▶ _DOCUMENT_
Voyage en Alcazarie : Oh, les amoureux !
Image : Ben 8
José Rose est sociologue et écrivain. C’est aussi un usager de l’Alcazar. Des mois durant, il s’est rendu dans la grande bibliothèque de Belsunce comme on se rend dans un pays lointain soudain si familier. Cette exploration est devenue un livre qui vient de paraître. Sur l’Agora de Marsactu, il publie en feuilleton des premiers épisodes de ce voyage.
Ce matin a des airs de printemps. Les jupes sont courtes et les jambes dénudées, les décolletés le sont vraiment et les sourires sont à l’avenant. Mais quelle idée d’aller s’enfermer ici un jour pareil ? L’humeur est à prendre le cri des gabians pour un gazouillis de tourterelles. Bref, ce mercredi, je croise des amoureux à tous les coins de tables. Qui n’a délaissé un temps ses livres pour dévisager une voisine de table ? Qui ne s’est évadé de ses notes à l’odeur ambrosiaque d’un parfum de passage ? Qui n’a suspendu son crayon à la vue d’un bel homme? Qui n’a jamais donné rendez-vous à quelque ami(e) dans une bibliothèque ?

▶ _CONSIGNES_
[a] Relevez toutes les phrases interrogatives du document sur l’Alcazar qui commencent par le mot « Qui ».
[b] Prolongez le récit de cette matinée à l’Alcazar en reprenant après sa dernière phrase.

▶ _DONNÉES ENREGISTRÉES_
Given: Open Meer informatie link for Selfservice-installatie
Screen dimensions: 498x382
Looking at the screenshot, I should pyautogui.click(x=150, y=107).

▶ _CORRIGÉ_
[a]
- Qui n’a délaissé un temps ses livres pour dévisager une voisine de table ?
- Qui ne s’est évadé de ses notes à l’odeur ambrosiaque d’un parfum de passage ?
- Qui n’a suspendu son crayon à la vue d’un bel homme?
- Qui n’a jamais donné rendez-vous à quelque ami(e) dans une bibliothèque ?

[b]
En voici deux dont je ne vois que les profils enchâssés. Quasi nez à nez, ils se regardent dans la profondeur intrigante de leurs yeux tandis que leurs mains s’entrecroisent. Les cahiers restent ouverts devant eux en forme de prétexte. Ils ont une longue conversation muette, semblent se lire à livre ouvert. Ils seront peut-être encore là dans dix ans. D’un geste en volute, elle remonte ses cheveux en souriant et il lui glisse une fine caresse sur la joue ainsi libérée. “Si ce que tu as à dire n’est pas plus beau que le silence, tais-toi” dit un aphorisme chinois. Ils se dévorent, se livrent, s’effleurent. Simple romance ou début de roman avec le petit tome de sa vie ? On ne sait et peu importe le temps puisqu’il est suspendu. “Au fond, c’est ça l’amour : une déclaration d’éternité qui doit se réaliser ou se déployer comme elle peut dans le temps. Oui, le bonheur amoureux est la preuve que le temps peut accueillir l’éternité”, écrit Alain Badiou dans Éloge de l’amour.
Les bibliothèques sont les bancs publics des amoureux studieux. Lieux de silence et de chuchotements, de frôlements, lieux anonymes et protecteurs, lieux de proximité et de promesse, de gestes esquissés, d’attente délicieuse.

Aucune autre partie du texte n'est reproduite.